Yesterday, the White House announced the formation of a new federal agency “to analyse threats to the nation’s cybersecurity and coordinate strategy to combat them.”

The Obama administration is launching the Cyber Threat Intelligence Integration Center as a central place to coordinate cyber threat intelligence from the FBI, the National Security Agency, the Department of Homeland Security and other federal agencies. The center will operate under the guidance of the director of national intelligence and will work with the private sector since many cyber attacks are directed at businesses.

Most of the above text is taken directly from an article published by USAToday.

This central hub seems to be a replacement for the National Cyber Forensics and Training Alliance, a Pittsburgh-based organization funded and mainly staffed by the FBI. The NCFTA has a close relationship with Shell and other corporations.

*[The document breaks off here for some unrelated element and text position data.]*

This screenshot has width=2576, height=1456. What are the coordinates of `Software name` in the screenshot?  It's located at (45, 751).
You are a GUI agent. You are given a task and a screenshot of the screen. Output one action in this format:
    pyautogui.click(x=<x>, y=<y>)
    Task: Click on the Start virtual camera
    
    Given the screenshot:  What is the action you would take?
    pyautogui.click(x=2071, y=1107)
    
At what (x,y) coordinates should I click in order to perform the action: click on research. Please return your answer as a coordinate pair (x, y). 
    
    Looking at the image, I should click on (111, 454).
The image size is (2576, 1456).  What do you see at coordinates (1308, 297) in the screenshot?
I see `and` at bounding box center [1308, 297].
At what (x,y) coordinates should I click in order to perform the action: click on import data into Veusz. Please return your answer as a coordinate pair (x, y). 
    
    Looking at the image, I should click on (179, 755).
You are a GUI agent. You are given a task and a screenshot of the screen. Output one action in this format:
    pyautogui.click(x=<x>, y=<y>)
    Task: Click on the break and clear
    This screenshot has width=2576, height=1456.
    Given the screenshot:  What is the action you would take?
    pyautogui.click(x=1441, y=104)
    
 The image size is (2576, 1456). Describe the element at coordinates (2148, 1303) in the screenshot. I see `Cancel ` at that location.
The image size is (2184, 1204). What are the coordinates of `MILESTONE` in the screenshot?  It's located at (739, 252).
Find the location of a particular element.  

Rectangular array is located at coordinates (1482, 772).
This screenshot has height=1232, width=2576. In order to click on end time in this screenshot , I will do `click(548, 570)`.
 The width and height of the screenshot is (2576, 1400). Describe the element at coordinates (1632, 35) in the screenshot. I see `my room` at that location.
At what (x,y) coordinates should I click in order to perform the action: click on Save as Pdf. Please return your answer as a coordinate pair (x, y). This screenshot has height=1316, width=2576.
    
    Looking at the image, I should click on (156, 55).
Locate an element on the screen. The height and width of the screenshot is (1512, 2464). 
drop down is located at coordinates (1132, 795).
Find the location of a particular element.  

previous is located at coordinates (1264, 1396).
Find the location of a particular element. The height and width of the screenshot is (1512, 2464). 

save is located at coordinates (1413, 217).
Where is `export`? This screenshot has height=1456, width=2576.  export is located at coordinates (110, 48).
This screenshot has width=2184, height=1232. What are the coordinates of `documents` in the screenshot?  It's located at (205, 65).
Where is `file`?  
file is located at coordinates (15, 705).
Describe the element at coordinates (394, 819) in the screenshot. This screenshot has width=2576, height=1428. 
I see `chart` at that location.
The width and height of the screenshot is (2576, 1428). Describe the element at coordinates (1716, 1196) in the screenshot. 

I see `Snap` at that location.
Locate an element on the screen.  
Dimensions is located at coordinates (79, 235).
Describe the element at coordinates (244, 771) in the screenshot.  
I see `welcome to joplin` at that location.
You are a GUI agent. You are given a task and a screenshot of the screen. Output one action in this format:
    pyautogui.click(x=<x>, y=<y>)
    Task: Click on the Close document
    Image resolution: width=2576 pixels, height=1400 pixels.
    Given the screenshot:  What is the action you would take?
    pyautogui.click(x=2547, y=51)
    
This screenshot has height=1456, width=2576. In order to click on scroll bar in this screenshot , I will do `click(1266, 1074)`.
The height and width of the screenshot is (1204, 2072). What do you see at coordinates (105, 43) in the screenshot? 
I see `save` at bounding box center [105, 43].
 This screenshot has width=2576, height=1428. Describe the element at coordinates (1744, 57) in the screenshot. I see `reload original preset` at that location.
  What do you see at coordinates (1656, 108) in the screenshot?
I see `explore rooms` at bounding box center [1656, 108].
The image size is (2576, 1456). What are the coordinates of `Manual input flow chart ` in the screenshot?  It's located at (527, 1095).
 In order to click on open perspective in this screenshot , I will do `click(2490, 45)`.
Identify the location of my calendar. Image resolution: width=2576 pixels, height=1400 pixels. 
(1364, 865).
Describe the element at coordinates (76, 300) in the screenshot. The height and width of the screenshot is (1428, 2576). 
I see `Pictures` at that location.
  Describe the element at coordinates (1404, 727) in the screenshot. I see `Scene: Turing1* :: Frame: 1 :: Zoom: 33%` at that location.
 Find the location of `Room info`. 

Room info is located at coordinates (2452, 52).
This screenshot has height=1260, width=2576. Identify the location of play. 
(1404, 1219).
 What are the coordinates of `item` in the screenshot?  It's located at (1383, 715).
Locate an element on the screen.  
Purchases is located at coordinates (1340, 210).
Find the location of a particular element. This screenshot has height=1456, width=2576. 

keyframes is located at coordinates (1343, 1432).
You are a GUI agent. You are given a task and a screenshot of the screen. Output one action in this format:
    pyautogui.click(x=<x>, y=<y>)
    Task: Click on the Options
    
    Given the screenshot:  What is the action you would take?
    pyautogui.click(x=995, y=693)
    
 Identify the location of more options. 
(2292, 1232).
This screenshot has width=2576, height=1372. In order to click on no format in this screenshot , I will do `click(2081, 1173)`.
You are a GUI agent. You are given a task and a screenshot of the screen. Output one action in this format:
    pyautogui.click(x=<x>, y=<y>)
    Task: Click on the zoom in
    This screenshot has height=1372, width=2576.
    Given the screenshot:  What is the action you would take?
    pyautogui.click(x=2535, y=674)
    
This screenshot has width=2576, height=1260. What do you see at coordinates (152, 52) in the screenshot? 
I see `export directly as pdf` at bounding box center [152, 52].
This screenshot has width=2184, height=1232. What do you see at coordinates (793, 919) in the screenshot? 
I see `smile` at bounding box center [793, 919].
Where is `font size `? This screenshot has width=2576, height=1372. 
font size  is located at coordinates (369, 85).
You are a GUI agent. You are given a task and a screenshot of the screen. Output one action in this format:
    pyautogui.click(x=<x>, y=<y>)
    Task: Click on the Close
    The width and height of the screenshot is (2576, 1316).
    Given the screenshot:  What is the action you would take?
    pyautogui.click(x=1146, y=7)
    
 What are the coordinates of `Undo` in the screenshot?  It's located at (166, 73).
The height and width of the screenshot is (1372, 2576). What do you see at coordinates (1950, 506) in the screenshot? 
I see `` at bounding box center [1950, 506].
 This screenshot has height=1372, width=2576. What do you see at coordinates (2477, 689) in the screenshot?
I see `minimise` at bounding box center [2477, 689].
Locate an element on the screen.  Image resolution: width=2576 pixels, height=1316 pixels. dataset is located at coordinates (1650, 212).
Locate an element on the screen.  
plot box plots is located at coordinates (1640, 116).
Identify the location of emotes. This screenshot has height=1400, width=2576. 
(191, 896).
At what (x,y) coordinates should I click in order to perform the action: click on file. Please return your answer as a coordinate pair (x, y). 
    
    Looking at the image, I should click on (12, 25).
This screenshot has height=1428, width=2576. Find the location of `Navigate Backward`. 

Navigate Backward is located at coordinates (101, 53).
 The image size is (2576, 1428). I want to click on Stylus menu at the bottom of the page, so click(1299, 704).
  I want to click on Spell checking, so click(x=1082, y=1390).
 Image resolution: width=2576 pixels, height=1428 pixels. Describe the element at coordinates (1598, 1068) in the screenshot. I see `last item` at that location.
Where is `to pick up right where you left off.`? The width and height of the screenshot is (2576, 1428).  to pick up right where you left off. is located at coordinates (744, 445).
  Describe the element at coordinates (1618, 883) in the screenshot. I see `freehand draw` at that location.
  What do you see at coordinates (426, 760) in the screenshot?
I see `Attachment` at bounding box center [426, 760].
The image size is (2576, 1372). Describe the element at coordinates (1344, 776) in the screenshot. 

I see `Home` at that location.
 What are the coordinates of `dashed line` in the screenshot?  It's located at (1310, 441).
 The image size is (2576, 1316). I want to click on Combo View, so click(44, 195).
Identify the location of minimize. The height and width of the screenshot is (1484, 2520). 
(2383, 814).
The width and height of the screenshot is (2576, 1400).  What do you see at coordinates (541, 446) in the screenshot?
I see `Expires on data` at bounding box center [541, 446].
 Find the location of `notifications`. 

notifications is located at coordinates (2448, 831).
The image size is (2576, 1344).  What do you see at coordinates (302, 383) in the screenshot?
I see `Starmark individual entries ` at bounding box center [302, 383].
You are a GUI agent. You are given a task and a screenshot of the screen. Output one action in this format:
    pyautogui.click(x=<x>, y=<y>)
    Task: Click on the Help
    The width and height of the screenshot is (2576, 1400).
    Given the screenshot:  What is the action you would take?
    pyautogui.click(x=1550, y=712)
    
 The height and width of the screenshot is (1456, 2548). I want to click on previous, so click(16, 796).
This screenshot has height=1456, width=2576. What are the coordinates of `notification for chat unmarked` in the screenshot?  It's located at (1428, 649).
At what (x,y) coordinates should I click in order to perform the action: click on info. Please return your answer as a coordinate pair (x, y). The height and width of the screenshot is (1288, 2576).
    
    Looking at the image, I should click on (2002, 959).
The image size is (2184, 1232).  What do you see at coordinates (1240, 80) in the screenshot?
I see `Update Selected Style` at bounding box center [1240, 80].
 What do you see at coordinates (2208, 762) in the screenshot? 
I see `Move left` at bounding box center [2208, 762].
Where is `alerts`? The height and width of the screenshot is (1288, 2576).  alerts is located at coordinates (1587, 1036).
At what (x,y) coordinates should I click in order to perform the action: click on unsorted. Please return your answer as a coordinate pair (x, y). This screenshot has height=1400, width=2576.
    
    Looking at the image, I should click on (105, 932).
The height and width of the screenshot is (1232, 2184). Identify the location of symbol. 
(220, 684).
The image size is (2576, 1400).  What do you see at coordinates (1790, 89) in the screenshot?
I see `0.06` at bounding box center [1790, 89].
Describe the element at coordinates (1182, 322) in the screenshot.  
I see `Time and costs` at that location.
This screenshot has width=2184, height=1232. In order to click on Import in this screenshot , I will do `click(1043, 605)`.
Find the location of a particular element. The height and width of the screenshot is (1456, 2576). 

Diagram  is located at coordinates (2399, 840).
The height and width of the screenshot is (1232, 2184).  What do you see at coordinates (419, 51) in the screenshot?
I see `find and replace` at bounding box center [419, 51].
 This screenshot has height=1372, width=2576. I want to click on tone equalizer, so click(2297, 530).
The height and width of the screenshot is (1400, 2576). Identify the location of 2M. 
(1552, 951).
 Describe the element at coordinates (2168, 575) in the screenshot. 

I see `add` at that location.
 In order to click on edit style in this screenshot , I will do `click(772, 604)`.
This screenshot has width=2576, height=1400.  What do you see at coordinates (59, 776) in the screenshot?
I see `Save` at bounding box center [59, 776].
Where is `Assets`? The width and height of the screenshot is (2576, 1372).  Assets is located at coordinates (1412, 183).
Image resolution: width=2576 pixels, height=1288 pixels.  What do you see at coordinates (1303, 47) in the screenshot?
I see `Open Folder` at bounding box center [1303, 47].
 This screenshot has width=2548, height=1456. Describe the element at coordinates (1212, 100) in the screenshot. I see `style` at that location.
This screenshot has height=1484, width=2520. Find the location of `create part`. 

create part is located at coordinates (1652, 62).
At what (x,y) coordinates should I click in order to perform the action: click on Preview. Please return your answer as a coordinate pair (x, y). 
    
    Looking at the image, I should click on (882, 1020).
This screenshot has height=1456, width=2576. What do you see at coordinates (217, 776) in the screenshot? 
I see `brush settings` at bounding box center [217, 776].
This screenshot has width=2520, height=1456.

In a related move, it was also announced yesterday that Shell is working with Yokogawa Electric and Cisco Systems, in Shell’s SecurePlant initiative providing a comprehensive security management for plant control systems at 50 Shell plants globally over the next three years.

What Shell has not disclosed is that Shell internal spooks have spied on Shell employees via Shell servers all around the world, tracking both internal and external communications, as part of a top secret espionage project.  I have irrefutable Shell internal evidence to prove it.

Hence while Shell has been a victim, it can equally be described as a sinner, using technology to secretly spy on its own unsuspecting employees, all 90,000 of them.

Wonder where that activity is covered under Shell’s General Business Principles?